Authors Tan X, Wu Z, Chen M

Received 14 December 2023

Accepted for publication 20 March 2024

Published 9 April 2024 Volume 2024:17 Pages 307—312

DOI https://doi.org/10.2147/OTT.S454902

Checked for plagiarism Yes

Review by Single anonymous peer review

Peer reviewer comments 2

Editor who approved publication: Dr Nagashree Seetharamu



Xiang Tan,* Zuotao Wu,* Mingwu Chen

Department of Thoracic Surgery, The First Affiliated Hospital of Guangxi Medical University, Nanning, Guangxi, People’s Republic of China

*These authors contributed equally to this work

Correspondence: Mingwu Chen, Department of Cardio-Thoracic Surgery, The First Affiliated Hospital of Guangxi Medical University, Nanning, Guangxi, 530021, People’s Republic of China, Email [email protected]

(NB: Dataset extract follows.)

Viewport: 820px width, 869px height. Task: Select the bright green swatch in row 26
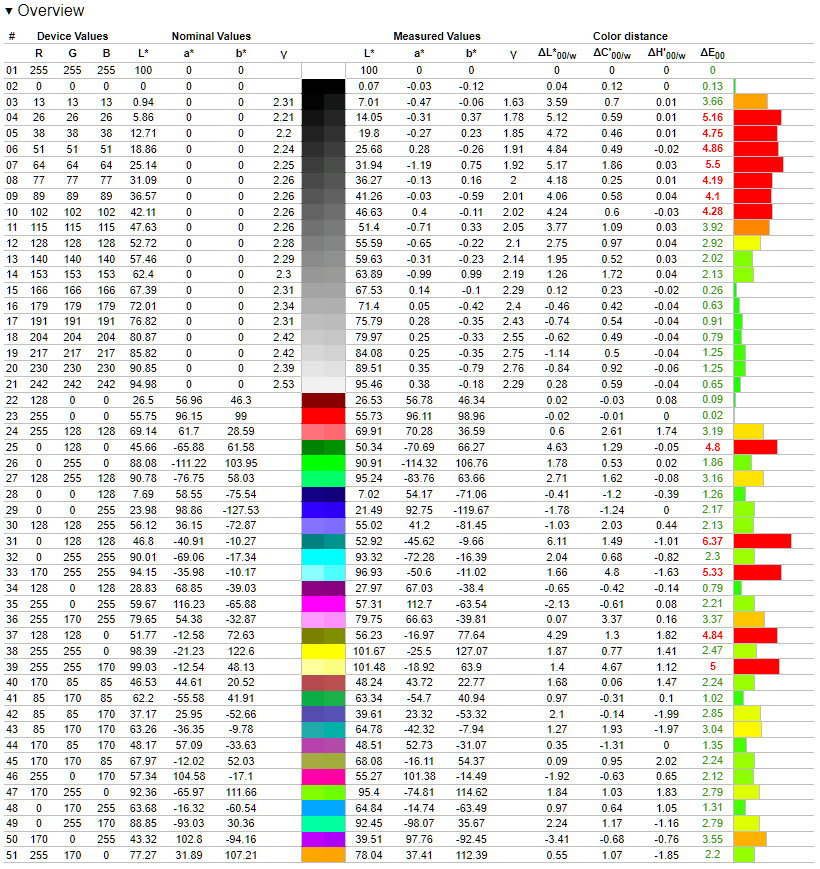coord(323,463)
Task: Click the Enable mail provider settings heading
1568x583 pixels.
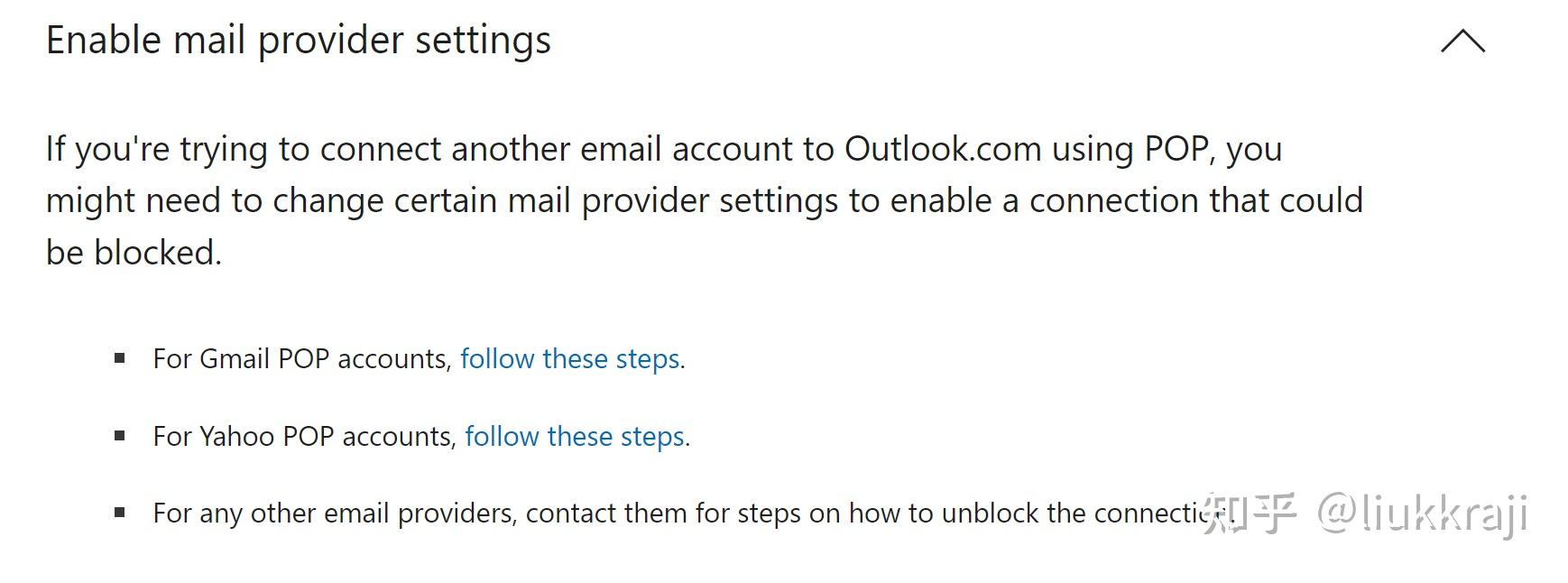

Abstract: Previous case reports have demonstrated the effectiveness of combination therapy involving EGFR TKI, BRAF inhibitor dabrafenib, and MEK inhibitor trametinib in metastatic non-small-cell lung cancer (NSCLC) patients with acquired BRAF V600E and EGFR mutations. However, the current literature does not provide any reports on the presence of resistant mutations in response to the administration of three-drug combination therapy. Exploring the resistance mechanism of targeted therapy is helpful to optimize the subsequent treatment strategy of patients. Herein, we report a case of a patient with advanced EGFR positive lung adenocarcinoma harboring an acquired BRAF V600E mutation who responded to the combination of furmonertinib, dabrafenib, and trametinib therapy. Unexpectedly, a MAP2K1 K57N acquired mutation was identified by NGS (Next-generation sequencing) analysis of re-biopsy tumor tissue after the patient was resistant to three-drug therapy. As far as we know, this is the first report demonstrating that the efficacy of using combination of furmonertinib and BRAF/MEK inhibitors and the MAP2K1 K57N mutation serves as a resistant mechanism to the three-drug therapy. This novel finding not only revealed a new resistant mutation but also had important implications for the identification of effective patients to EGFR/BRAF/MEK combination therapy.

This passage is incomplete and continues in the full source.